Rz. 165

Nach der Insolvenzordnung (§ 122 InsO) ist ein beschleunigtes Verfahren zur Durchführung von Betriebsänderungen vorgesehen. Statt des üblichen Verfahrens vor der Einigungsstelle kann das Arbeitsgericht eingeschaltet werden. Erteilt das Gericht seine Zustimmung, wird dadurch der Interessenausgleich ersetzt.

Voraussetzung für die Anrufung des Arbeitsgerichts ist es, dass sich Insolvenzverwalter und Betriebsrat innerhalb von 3 Wochen nach Verhandlungsbeginn bzw. schriftlicher Aufforderung zur Aufnahme von Verhandlungen nicht auf einen Interessenausgleich geeinigt haben. Der Insolvenzverwalter kann in diesem Fall beantragen, dass das Arbeitsgericht der Durchführung der Betriebsänderung ohne Interessenausgleich zustimmt. Gemäß § 122 Abs. 1 S. 2 InsO ist für diesen Fall ein Nachteilsausgleichsanspruch nach § 113 Abs. 3 BetrVG ausdrücklich ausgeschlossen. Verletzt der Insolvenzverwalter aber seine Pflicht, über einen Interessenausgleich zu verhandeln, bleibt es dabei, dass die Arbeitnehmer nach § 113 Abs. 3 BetrVG Nachteilsausgleichsansprüche erwerben, die Masseverbindlichkeiten sind. Anders als die Ansprüche aus einem Insolvenzsozialplan gilt hier auch keine Beschränkung.

 

Rz. 166

Der Insolvenzverwalter kann die Zustimmung des Arbeitsgerichts im beschleunigten Verfahren der einstweiligen Verfügung gemäß § 85 Abs. 2 ArbGG erwirken. Die Vorschriften des Arbeitsgerichtsgesetzes sind gemäß § 122 Abs. 2 S. 2 InsO für das Beschlussverfahren anwendbar.

 

Rz. 167

Gemäß § 122 Abs. 2 S. 1 InsO hat das Arbeitsgericht die Zustimmung zur Betriebsänderung ohne Interessenausgleich zu erteilen, sofern die wirtschaftliche Lage des Unternehmens auch unter Berücksichtigung der sozialen Belange der Arbeitnehmer eine beschleunigte Durchführung der Betriebsänderung erforderlich macht. Diese Voraussetzung ist insbesondere dann erfüllt, wenn die Weiterführung des Betriebs zu weiteren Verlusten für die Masse führen würde oder wenn Veräußerungschancen nicht wahrgenommen werden können. Der allgemeine Hinweis darauf, dass ein Insolvenzverfahren eingeleitet ist, reicht dagegen nicht aus (ArbG Berlin, Beschluss v. 26.3.1998, 5 BV 5735/98).

^^^^

## Aufgabe
Geben Sie den Abschnitt aus dem Text zum beschleunigten Verfahren nach § 122 InsO wörtlich wieder, beginnend bei „Voraussetzung für die“ und endend bei „auch keine Beschränkung.“. Die Datensätze werden hierfür nicht gebraucht.

^^^^

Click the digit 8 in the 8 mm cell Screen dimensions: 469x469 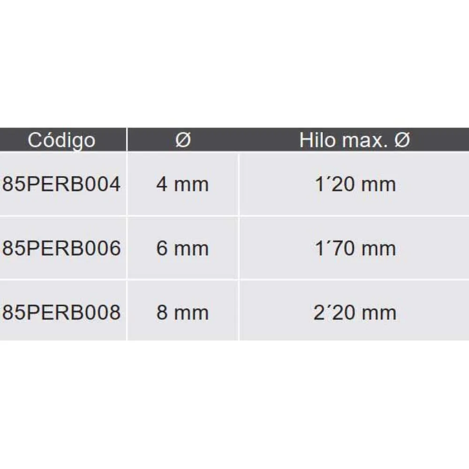click(162, 312)
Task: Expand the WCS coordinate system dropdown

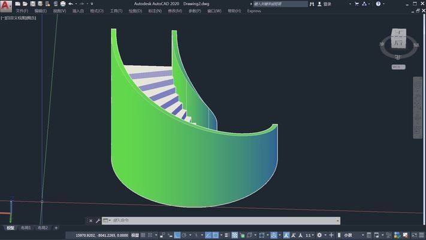Action: click(x=398, y=67)
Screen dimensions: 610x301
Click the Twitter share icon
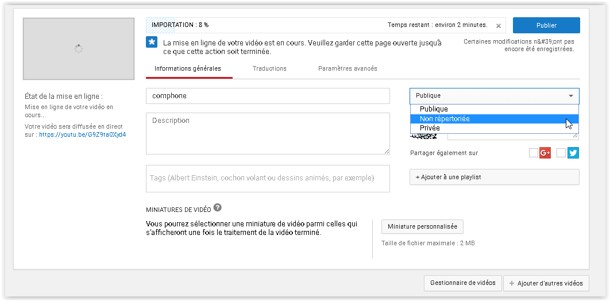coord(573,153)
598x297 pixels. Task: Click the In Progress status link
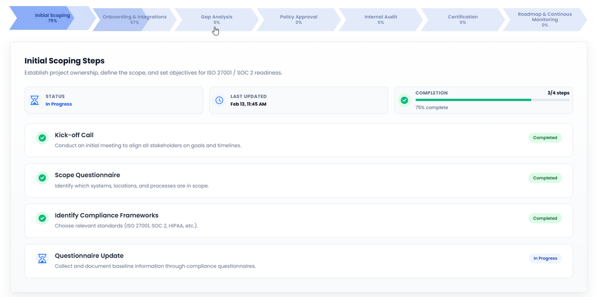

^^^^

## Antwortfeld
Voraussetzung für die Anrufung des Arbeitsgerichts ist es, dass sich Insolvenzverwalter und Betriebsrat innerhalb von 3 Wochen nach Verhandlungsbeginn bzw. schriftlicher Aufforderung zur Aufnahme von Verhandlungen nicht auf einen Interessenausgleich geeinigt haben. Der Insolvenzverwalter kann in diesem Fall beantragen, dass das Arbeitsgericht der Durchführung der Betriebsänderung ohne Interessenausgleich zustimmt. Gemäß § 122 Abs. 1 S. 2 InsO ist für diesen Fall ein Nachteilsausgleichsanspruch nach § 113 Abs. 3 BetrVG ausdrücklich ausgeschlossen. Verletzt der Insolvenzverwalter aber seine Pflicht, über einen Interessenausgleich zu verhandeln, bleibt es dabei, dass die Arbeitnehmer nach § 113 Abs. 3 BetrVG Nachteilsausgleichsansprüche erwerben, die Masseverbindlichkeiten sind. Anders als die Ansprüche aus einem Insolvenzsozialplan gilt hier auch keine Beschränkung.